I have this question that I'm kinda stuck on.

It's a game scenario in which we set up an expectimax tree. In the game, you have 3 dice with sides 1-4 that you roll at the beginning. Then, depending on the roll, the player can choose one of the dice to reroll or not reroll anything. Points are assigned like so:

• 10 points if there's 2 of a kind
• 15 if there's 3 of a kind
• 7 if there's a series like 1-2-3 or 2-3-4
• Otherwise, or if the sum is higher than the rewards from above, the score = sum of the rolls

For additional context, this is an example expectimax tree I came up with, for the case that the player rolled a 1,2,4 and is considering rerolling or not:

Now lets introduce a new agent -- a robot that's supposed to help the human player. we assume

• the human player choses any action with uniform probability regardless of the initial roll
• there's a robot that, given a configuration of dice and the human's desired action, actually implements the action with probability 1-p and overrides it with a "no reroll" order with probability p>0. It has no effect if the human's decision is already to not reroll.

For that scenario, I came up with this expectimax tree:

Now for the part I'm actually stuck on -- lets define A, B, C, and D as the expected reward of performing actions "reroll die 1", "reroll die 2", "reroll die 3", and "no reroll." How do we find $$R_H$$, the expected reward for the human acting without the robot's help, and $$R_{AH}$$ the expected reward for if the robot helps?
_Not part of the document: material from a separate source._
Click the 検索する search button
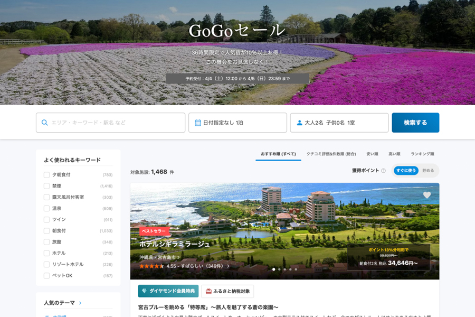Screen dimensions: 475x317 tap(415, 122)
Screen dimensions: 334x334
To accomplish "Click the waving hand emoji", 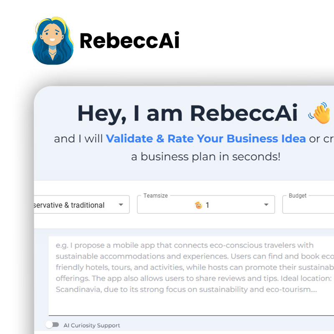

We can't use p in the expression, we only have access to A,B,C,D and we're supposed to write it in the form $$X + Y_p$$

*EDIT: I asked again and the question was worded weirdly. They said we should definitely use p. What was meant by not using p is X and Y themselves can't contain p. But Y will be multiplied by p in the final simplified form.

For $$R_{H}$$ I think the answer should be $$\frac{(A + B + C + D}{4}$$ because of uniform distribution over A-D.

I'm supposing that $$R_{AH}$$ would be $$\frac{(A + B + C)(1-p) + D + Dp}{4}$$? Because the robot doesn't override with probability $$1-p$$, but he can only override A-C and does with probability $$p$$.

I think something feels slightly wrong about my answer but I'm not sure what.

• Are you sure you are not allowed to use p? The expected reward R_AH is a function of p. – Cohensius Feb 24 at 7:29
• Hi. Could you please put your main specific question in the title? "Expectimax World Problem — Dice Rolling Game" is not a question, but the title of an article. – nbro Feb 24 at 13:34
• @Cohensius I asked the instructors and they clarified that you can use p. What was meant by not using p is X and Y themselves can't contain p. But Y will be multiplied by p in the final simplified form. It was a slight wording confusion. I added my best guess at a solution. However, I'm not 100% sure, and would appreciate confirmation :) – Manny Feb 24 at 17:06
• @nbro done! sorry – Manny Feb 24 at 17:06

## 1 Answer

If I understand,

• With probability $$p$$ the robot select no re-roll (action $$D$$).
• With probability $$1-p$$ the human uniformly select an action between $$A,B,C,D$$.

Thus the expected reward for if the robot helps is

$$R_{AH}= p\cdot D+(1-p)\frac{A+B+C+D}{4} = \frac{(A+B+C)(1-p)+D+3pD}{4}$$